Questions can cover a wide range of women’s health topics and will be answered by an expert in the multidisciplinary Jean Hailes health professional team. Read more about this series or learn how to ask a question here.
I need advice regarding a 58-year-old lady who is very enthusiastic about MHT (menopausal hormone therapy). She is determined to treat her “brain fog and insomnia” and insists on taking increasingly higher doses of oestrogen and prometrium until she has neither brain fog, nor insomnia.
She has been taking estradot 75ug patches twice a week and 5 pumps of estrogel, together with 2 capsules of prometrium. She does not follow advice and instructions from her general practitioner or the gynaecologist I referred her to. She reluctantly agreed to stop estrogel and just take estradot 100ug patches with prometrium 200mg.
My patient quotes articles from the UK which state some women do not absorb normal doses of estrogen and require higher doses. How should I manage this case? What is the maximum dose of estrogen and prometrium that a woman may take?
From Jean Hailes endocrinologist Dr Sonia Davison (pictured)
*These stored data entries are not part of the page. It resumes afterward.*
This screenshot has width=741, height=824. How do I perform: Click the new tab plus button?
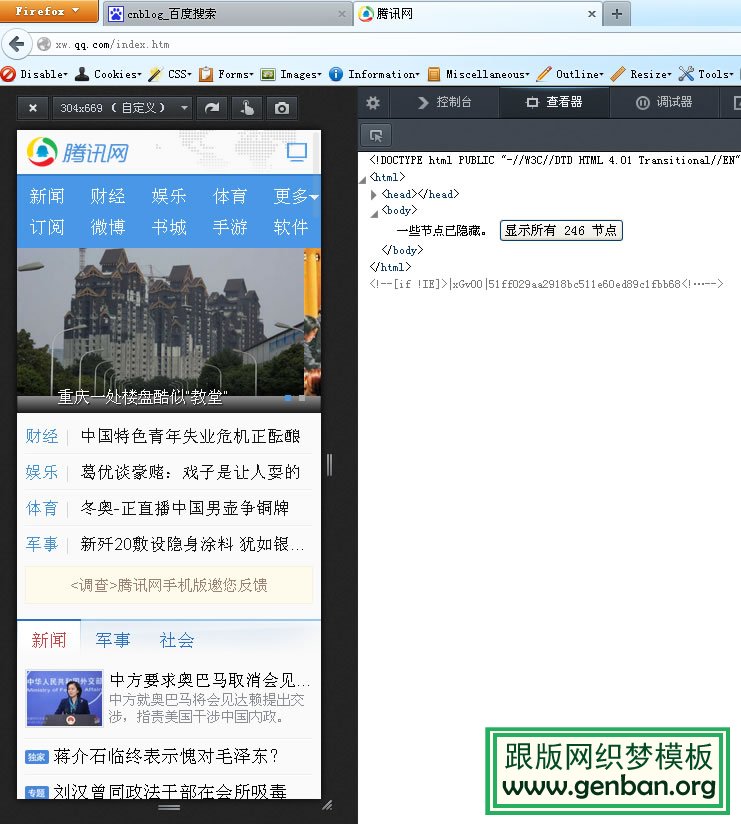617,14
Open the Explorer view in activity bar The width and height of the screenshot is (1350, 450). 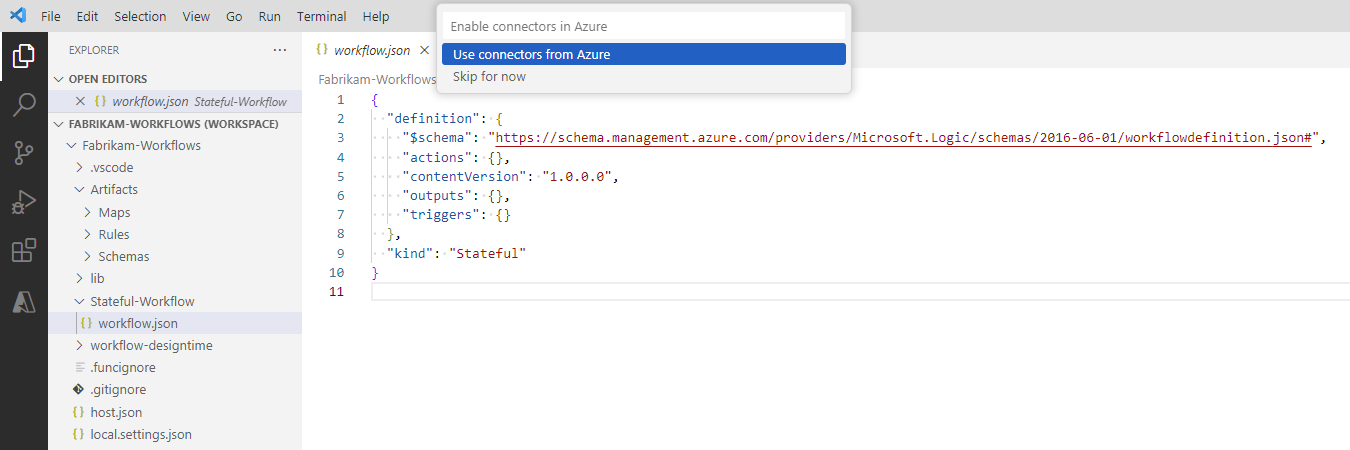tap(23, 56)
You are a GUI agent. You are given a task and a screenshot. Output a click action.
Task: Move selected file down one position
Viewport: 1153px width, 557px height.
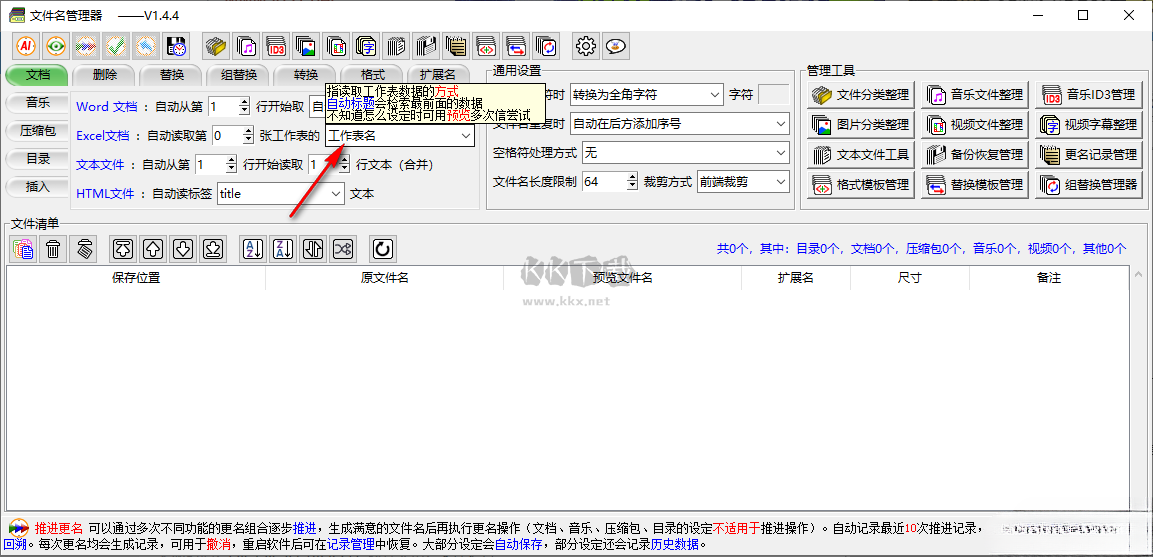[x=183, y=249]
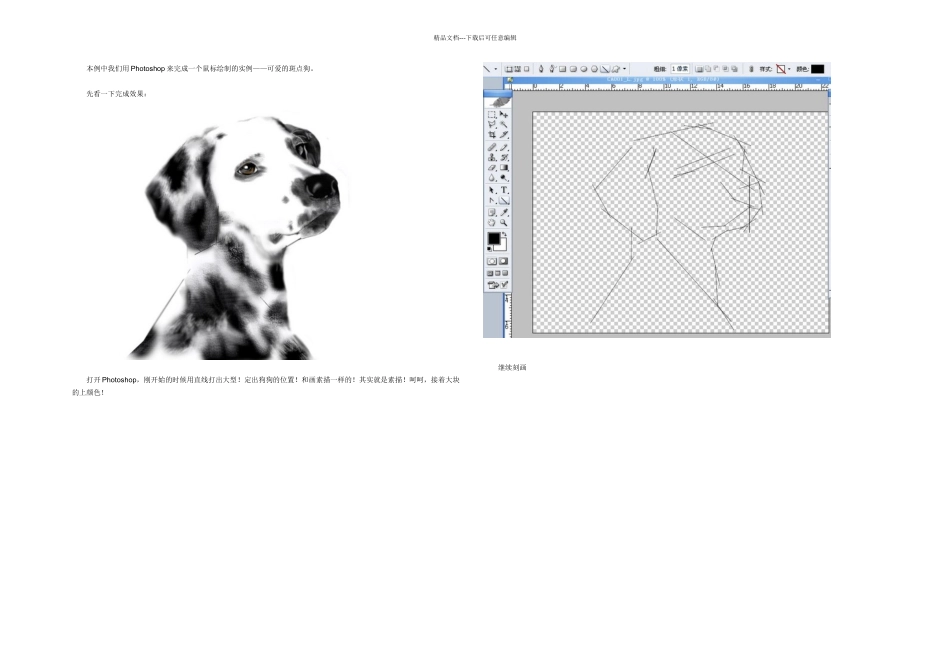
Task: Open the layer style picker dropdown
Action: [x=789, y=69]
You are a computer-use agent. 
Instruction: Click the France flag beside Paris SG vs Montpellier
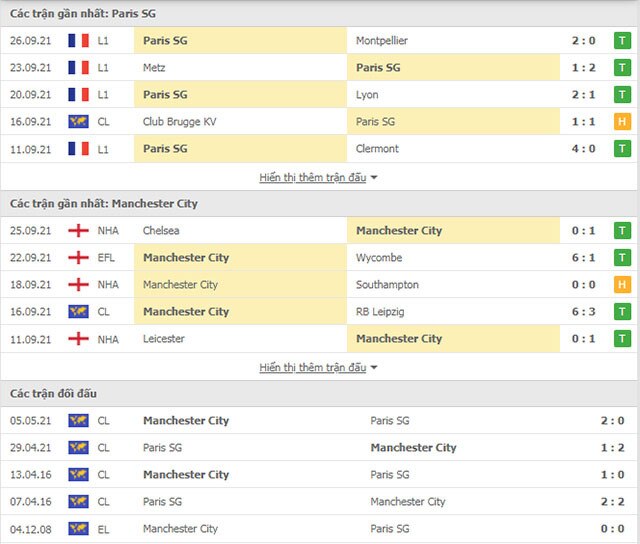click(78, 41)
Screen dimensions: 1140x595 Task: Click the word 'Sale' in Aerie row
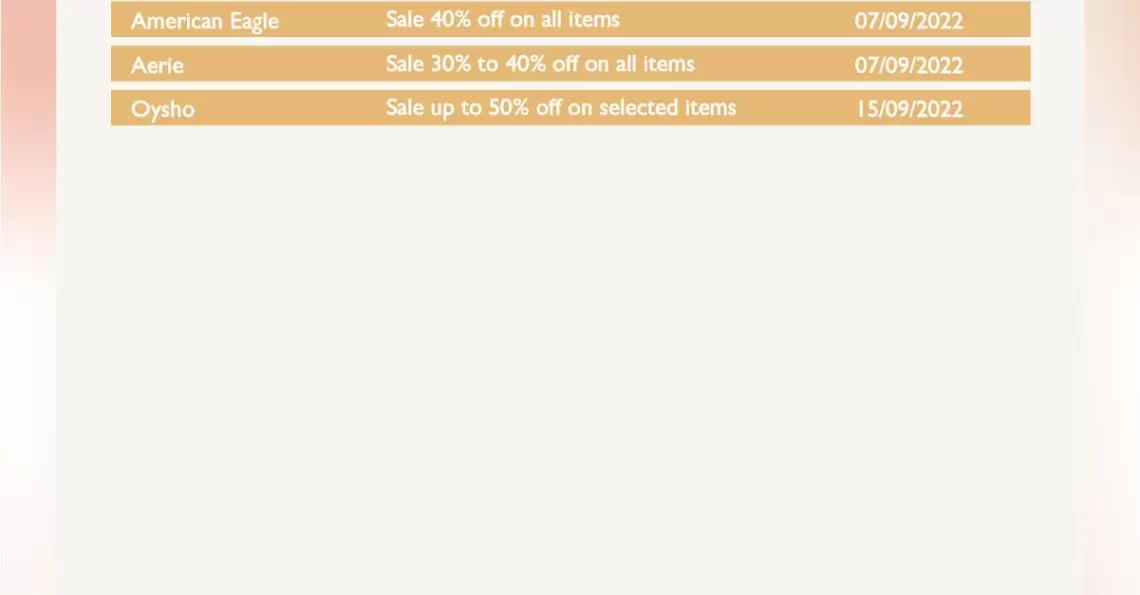pos(404,64)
Tachyphylaxis occurs when a woman requires progressively higher oestrogen doses to achieve the same symptom control; it sounds like this is happening in your patient. I am worried about her exposure to high dose oestrogen in terms of breast cancer risk and endometrial protection, amongst other issues.
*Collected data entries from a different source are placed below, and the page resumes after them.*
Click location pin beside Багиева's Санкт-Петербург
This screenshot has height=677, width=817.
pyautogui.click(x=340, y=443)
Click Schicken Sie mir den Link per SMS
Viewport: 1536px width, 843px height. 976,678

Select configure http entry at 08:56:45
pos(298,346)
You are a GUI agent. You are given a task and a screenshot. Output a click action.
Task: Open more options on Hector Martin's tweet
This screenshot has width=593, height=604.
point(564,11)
While some women do not absorb transdermal oestrogen well, her doses of oestrogen have been excessive and potentially have put her at risk.
I worry about endometrial protection on her current MHT and would favour a levonorgestrel IUD as the progestogen, in someone who is using a 100ug oestradiol patch. There is no mention of vasomotor symptoms hence I worry that the brain fog is due to her insomnia and that menopause may not actually be the key driver of her symptoms.
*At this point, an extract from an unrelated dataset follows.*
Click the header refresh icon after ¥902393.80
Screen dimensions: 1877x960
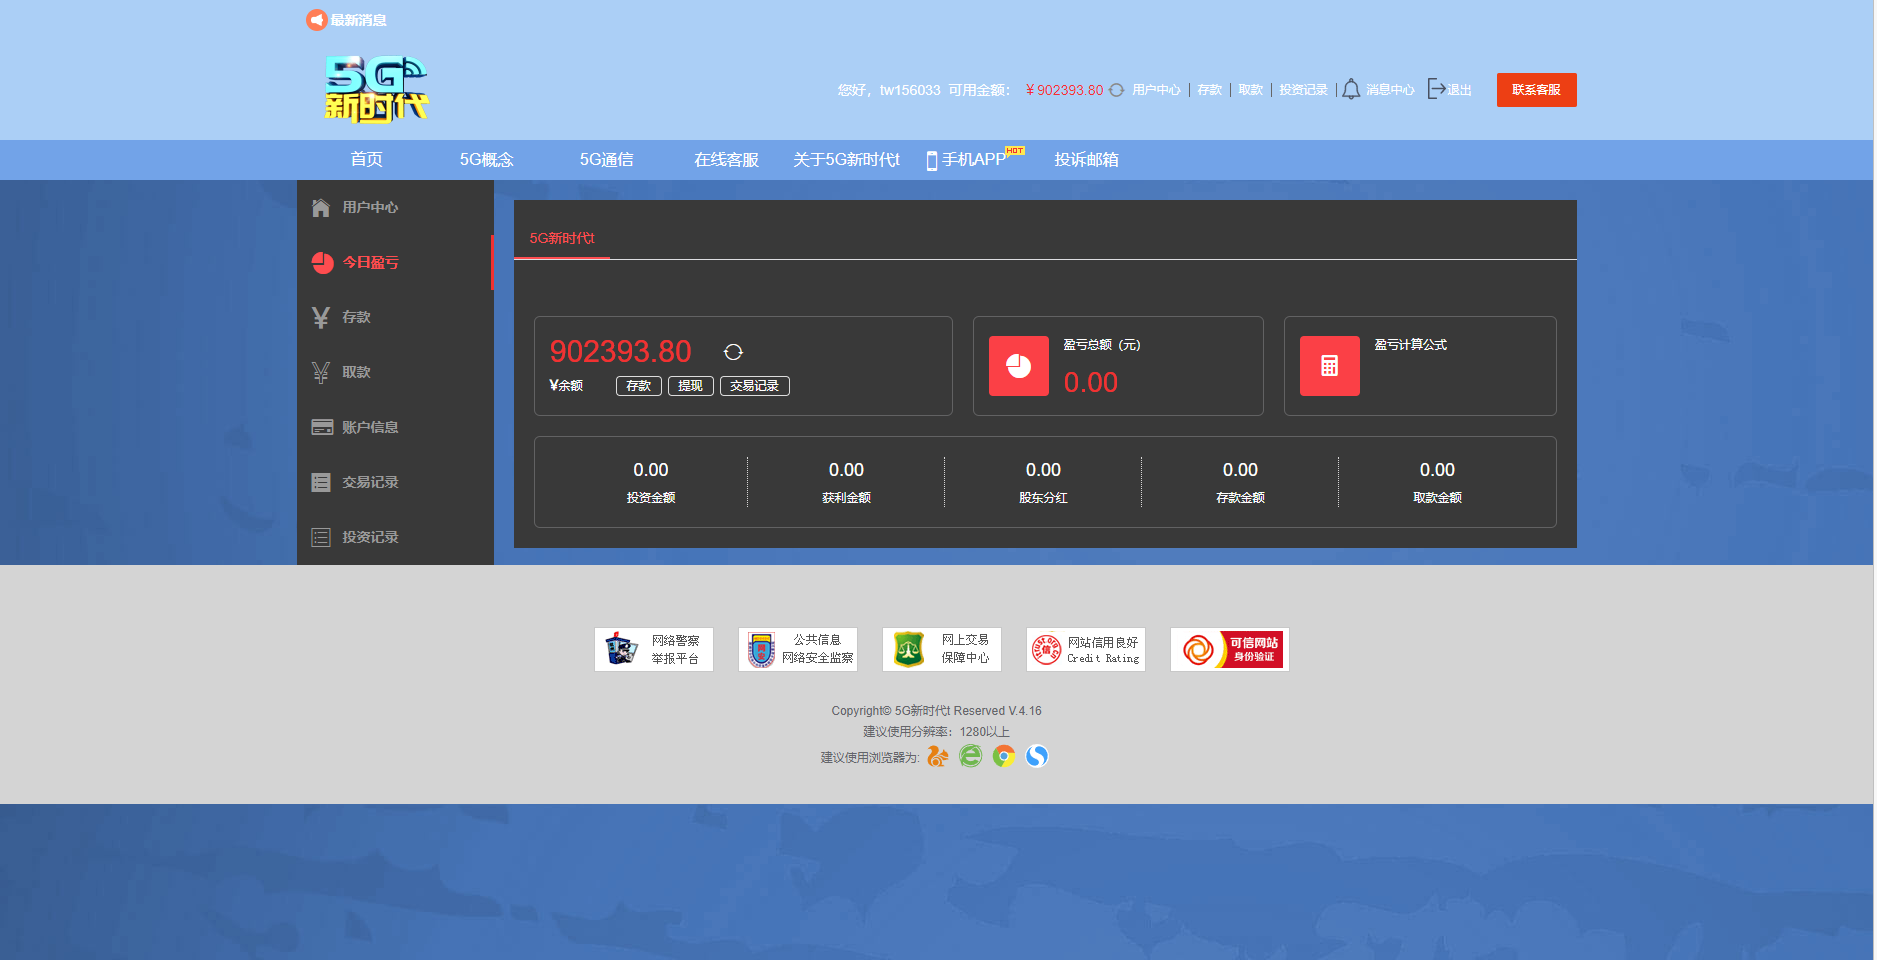tap(1117, 90)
I assume you have done a general screen to check for other causes of her symptoms (such as checking thyroid function and iron studies etc).
I would aim to tackle sleep via non-hormonal means, which could include any of cognitive behavioural therapy, hypnotherapy or medications. A sleep physician may be useful in this regard. I would ensure that her breast imaging was up to date and get a good quality transvaginal ultrasound to measure endometrial thickness.
I have a 55-year-old woman with an intact uterus who is using a transdermal oestrogen patch and prometrium in a continuous combined regime. Her last menstrual period was several years ago and she doesn't bleed on her MHT regime.
She would like a Mirena to provide endometrial protection instead of the cost and inconvenience of taking oral prometrium (it doesn't cause any side effects). She asked me if she could have a Mirena. I have never initiated a Mirena in someone aged 55 or above.
Is there any data to recommend Mirena can safely be initiated at 55 years for this reason? Or are there safety concerns regarding the breast cancer risk? This patient has never had a hormone dependent cancer, and has no family history of hormone dependent cancers either.
From Jean Hailes gynaecologist and Medical Director Dr Elizabeth Farrell AM (pictured)
There are studies looking at the safety and efficacy of the LNG IUD with oestrogen replacement up to the age of 60 years. It provides good endometrial protection and amenorrhoea and is very cost-effective.
The LNG IUD is more commonly used in the perimenopause and subsequently in the post-menopause, because of its multiple roles of contraception, control of heavy menstrual bleeding and as a progestogen with oestrogen in MHT.
In postmenopausal women with persistent breakthrough bleeding on MHT without significant pathology, it is also an option to use the LNG IUD for bleeding control.
These two references are freely accessible and outline the studies performed:
Breast cancer risk increases in women on MHT with increasing dose and duration dependent as well as the type of progestogen. A study published in 2020 of two nested case-control studies showed the risk was lowest with dydrogestrone (and therefore progesterone) with increased risk on norethisterone, medroxyprogesterone acetate and levonorgestrel. The risk also increased with age and duration of therapy.
With your patient it would be appropriate to try the Mirena IUD for endometrial protection. I would then explain that in the longer term, breast cancer risk is lower with oral micronised progesterone than levonorgestrel.